Bulldog Cuisine: Mac & Cheese a la Monticello

If a man cannot or will not cook, he is not a man. All REAL men – manly men, if you will – know how to cook, and by cook I don’t mean scurry around a studio kitchen yelling “BAM!” and cooking stuff most ordinary chefs don’t cook, like that wretched little Emeril does on his stupid Food Network show. Honestly…what kind of serious chef has his own studio band, complete with an African-American Doc Severinsen? I learned to cook because my mother – God rest her soul – was a superb cook. When I moved out and lived on my own, I had no choice but to teach myself the arcane ways of the kitchen.

It is a little-known fact of American culinary history that Thomas Jefferson – author of the Declaration of Independence – often jonesed for baked macaroni and cheese. However, the story that he invented the dish simply isn’t true:

Jack MacLaughlin sheds some light on Jefferson’s relationship to Macaroni in his book Jefferson and Monticello: The Biography of a Builder:

Macaroni was a highly fashionable food in late eighteenth-century Paris, and Jefferson not only enjoyed the dish but also commissioned William Short to purchase a machine for making it. The machine was later shipped to America. Jefferson also investigated the manufacture of macaroni during his trip to northern Italy and drew a sketch with detailed notes on the extrusion process. When Short was in Italy, he sampled the local product and concluded that the cooks of Paris made better pasta than he could get at Naples. Apparently, the macaroni machine that Short bought was either not durable or unsatisfactory, for in later years Jefferson imported macaroni and Parmesan cheese from Marseilles for his use at Monticello. While in France, he also copied a recipe for making macaroni (“Nouilly a maccaroni”) without a machine. This recipe makes clear that what was eaten as macaroni was what Americans today would term spaghetti — the dough was rolled thin and cut into strips, and each strip was then rolled with the hands into a noodle shape.

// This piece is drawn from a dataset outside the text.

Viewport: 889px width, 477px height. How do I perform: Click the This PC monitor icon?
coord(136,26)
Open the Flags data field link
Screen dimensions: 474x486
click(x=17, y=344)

So it seems that Jefferson may have served pasta and cheese, but when he did the recipe was already in wide use in Europe. Marlena Spieler, author of Macaroni and Cheese, writes that:

The first written recipe [for macaroni and cheese] seems to be from The Experienced English Housekeeper, by a Mrs. Elizabeth Raffald. Published in 1769, it appears to be the forerunner of our own American classic: bechamel sauce with Cheddar, mixed with macaroni, sprinkled with Parmesan, then baked until bubbly and golden. Another recipe, macaroni a la reine (“Macaroni in the style of the queen”), made from a similar mixture of pasta, cream, and melty cheese (often Gruyere), appeared frequently in British cookery books until relatively recent times.

So there you have it. No one knows exactly who invented mac and cheese, but it wasn’t Jefferson, though he seems to have been a fan of it.

Enough of the history…on to the recipe:


½ lb. elbow macaroni
3 tbsp butter
3 tbsp flour
1 tbsp powdered mustard
½ tsp paprika
½ tsp dried thyme
¼ tsp fresh ground black pepper
1 tsp kosher salt
3 cups light cream (make sure it’s cold)
½ cup yellow onion, finely diced
1 bay leaf
1 large egg plus 1 egg yolk, beaten
8 ounces extra sharp New York or Vermont Yellow Cheddar, shredded


4 oz. shredded extra sharp NY or VT Yellow Cheddar
4 oz. butter, melted and tossed with 1 cup panko bread crumbs


Preheat oven to 350 degrees F.

Bring one gallon of water and 2 tbsp kosher salt to the boil in a large pot on high heat. Add the macaroni and when the water comes back to the boil, reduce heat to medium and continue boiling for no more than exactly 6 minutes (use a timer). Remove pot from the stove, immediately drain into a colander and rinse for 30 seconds with cold water to stop the cooking process.

In a large sauce pot on medium heat, melt the butter and wait for the foaming to subside. Whisk in the flour and continue stirring for 3 or 4 minutes to cook out the starch. Then add the mustard, paprika, thyme, pepper, salt, bay leaf and mined onion and stir for another minute or so before adding the light cream. Continue whisking until the mixture begins to thicken, then reduce heat to low and simmer for 10 minutes, whisking frequently. Remove from the burner and prepare to temper the egg mixture.

While constantly stirring the beaten egg in a small bowl, add a tablespoon of the hot sauce. Repeat two more times and then return the mixture to the sauce pot, whisking briskly to fully incorporate it. Within a minute, the sauce will begin to thicken. At that point, remove the bay leaf and discard, then fold in shredded cheddar and stir until the cheese is melted.

Fold the macaroni into the cheese sauce and then pour the mixture into a 2-quart casserole dish. Top with remaining cheddar cheese and then spread the buttered bread crumbs evenly over everything.

Place on middle rack of the oven and bake for 30 minutes until the bread crumbs are golden brown. Remove from oven and rest for five minutes before serving.